The Masterpieces – Schindler’s List and Through a Glass Darkly
Schindler’s List and Through a Glass Darkly address the most difficult subject matters in their respective trilogies: evil and mental illness. They are also two of the great masterpieces of world cinema. Otherwise, the films have absolutely nothing in common.
Schindler’s List explores how one individual, Oskar Schindler (Liam Neeson), confronted the evils of the Holocaust. It also explores the suffering and atrocities inflicted upon the victims, but its main focus is on Schindler’s experiences and personal struggle. Ultimately, he recognizes the evil being perpetrated around him and decides to act against it.
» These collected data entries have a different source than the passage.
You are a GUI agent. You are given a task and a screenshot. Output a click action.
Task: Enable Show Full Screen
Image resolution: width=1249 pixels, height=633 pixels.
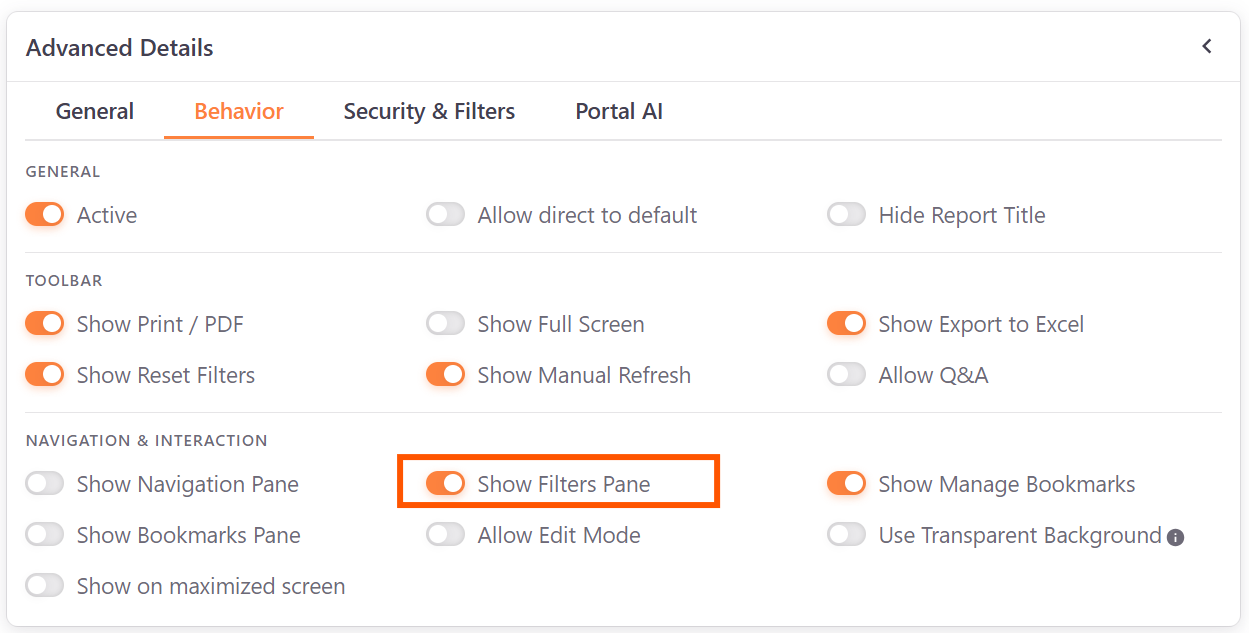pyautogui.click(x=445, y=323)

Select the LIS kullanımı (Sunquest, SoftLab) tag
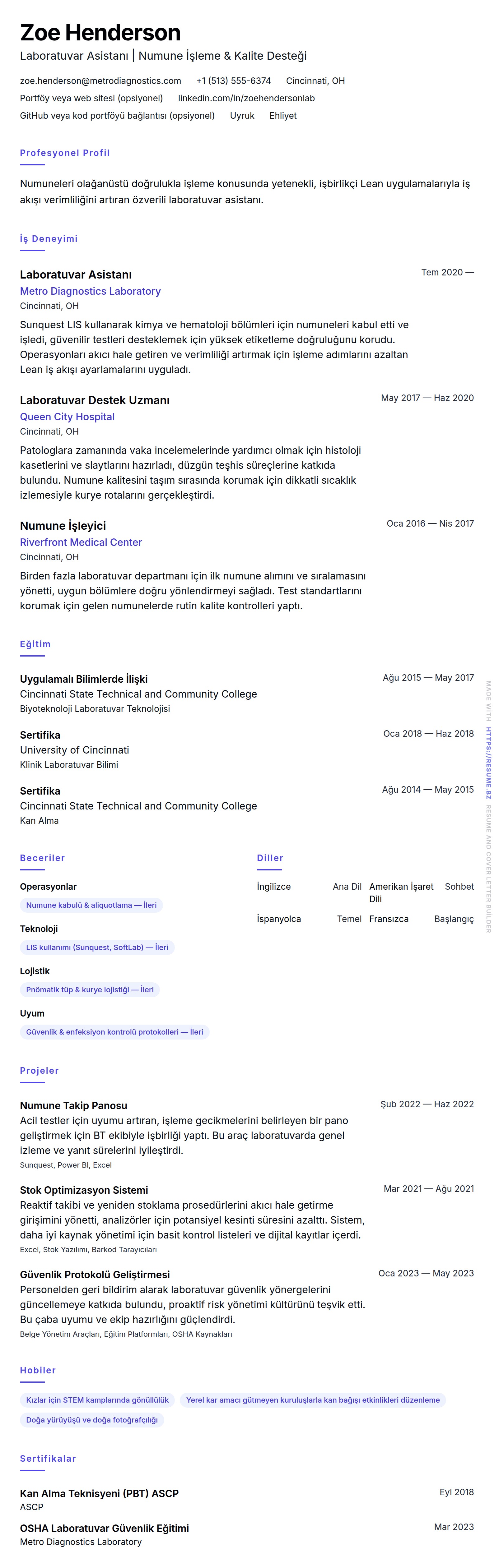[97, 948]
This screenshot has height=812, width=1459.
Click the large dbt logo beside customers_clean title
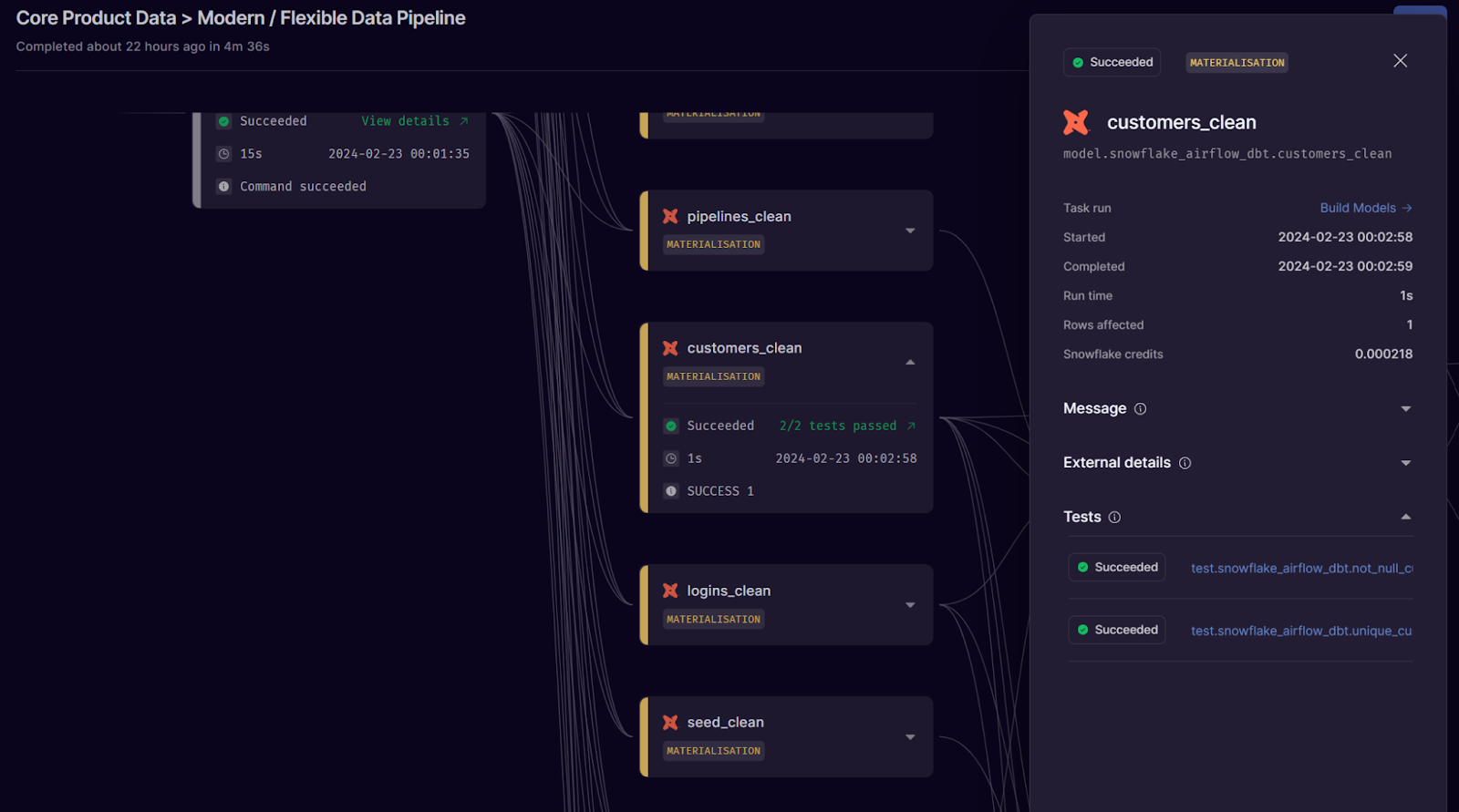point(1076,122)
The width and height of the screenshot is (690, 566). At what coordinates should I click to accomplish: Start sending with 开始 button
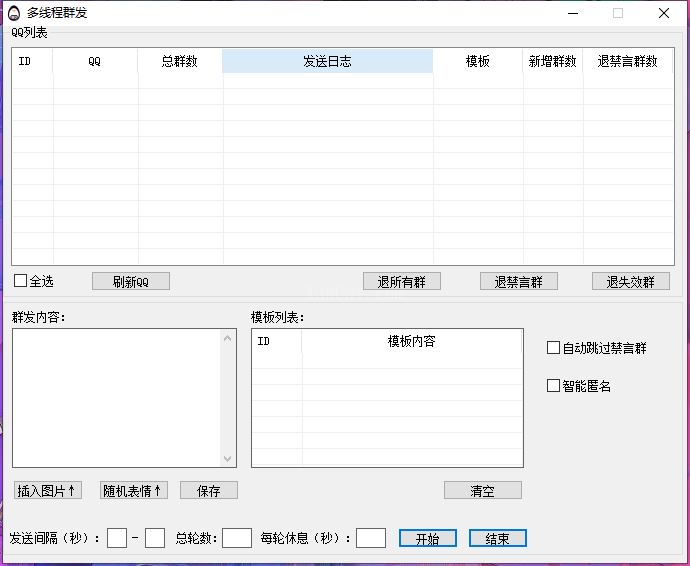[427, 538]
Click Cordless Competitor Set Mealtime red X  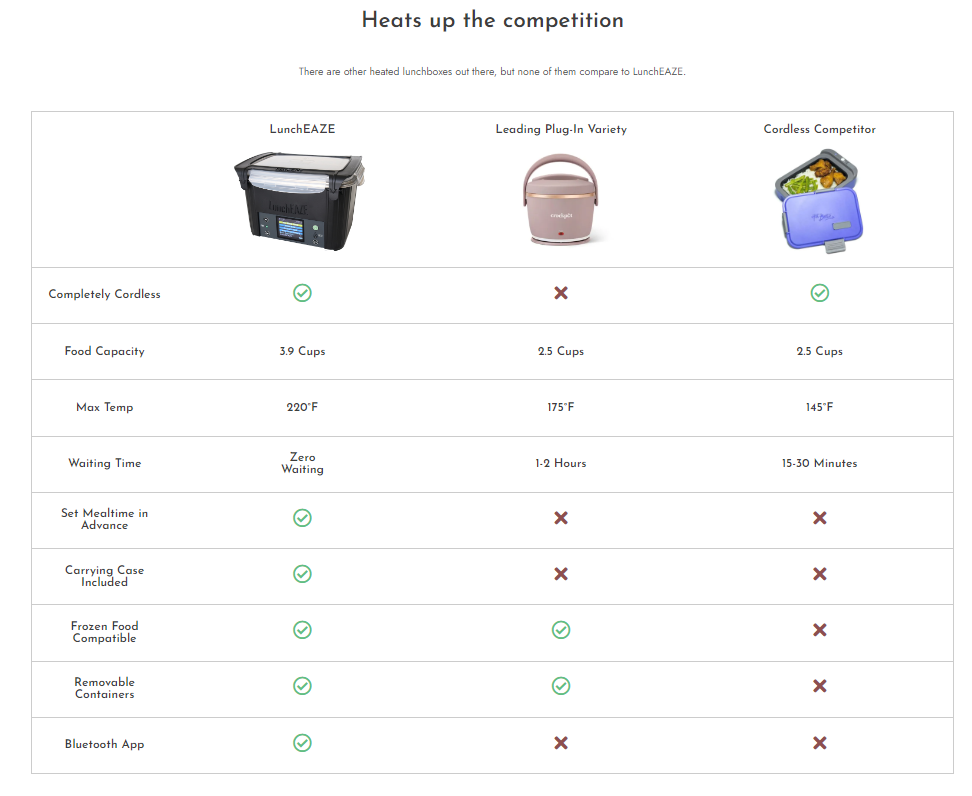[x=820, y=518]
Through a Glass Darkly explores the affects of mental illness, schizophrenia in particular, on a small family in Sweden. Karin’s (Harriet Andersen) disease challenges the faith of her entire family. Despite her certainty that God wants her to commune with Him, she hallucinates a vision of God as a terrifying monster. The effect of her illness on her family is equally devestating, yet somehow they stay true to one another.
Explorations of Self Worth – Saving Private Ryan and Winter Light
Saving Private Ryan and Winter Light question individual worth. After both movies, the audience is left asking the same questions on the minds of the characters in the final scenes.
Saving Private Ryan is about a group of highly skilled army rangers who, after the invasion of Normandy, are asked to go looking for one man whose brothers have been killed fighting in other theaters of the war. The film explores themes of how foot soldiers see their own worth and the worth of their missions. At the end, James Ryan (Matt Damon/Harrison Young) questions whether his life was worth the lives of the men who died saving him.
Winter Light begins with a Lutheran pastor, Tomas (Gunnar Bjornstrand), giving a sermon before a mostly empty church. His churches are empty, he fails to console a suicidal man, and he is struggling with his feelings for his lover Marta (Ingrid Thulin). Marta continues to have faith in Tomas even while Tomas loses faith in himself – but is that faith justified? We can’t be entirely sure.
The Problematic Works – Munich and The Silence
Munich and The Silence are the odd men out of their respective trilogies. For example, Munich is not set during World War II, and The Silence is not set in Sweden.
Munich couldn’t have been set during World War II, since a fight against tyranny doesn’t lend itself as well to an exploration of moral ambiguity. The Israeli government sends Avner Kaufman (Eric Bana) to assassinate the men who planned the Munich Olympics Massacre. While hunting these monsters, Avner questions whether he himself has become a monster. While the film is probably a half an hour too long, it remains an effective exploration of the endless cycle of violence in response to violence.
The Silence is bizarre and disjointed at times. This should be expected, however, when the central theme is a lack of emotional connection between family members and the world around them. It is highly symbolic and difficult at times to understand, but The Silence does convey a sense of emptiness – which is what Bergman was going for.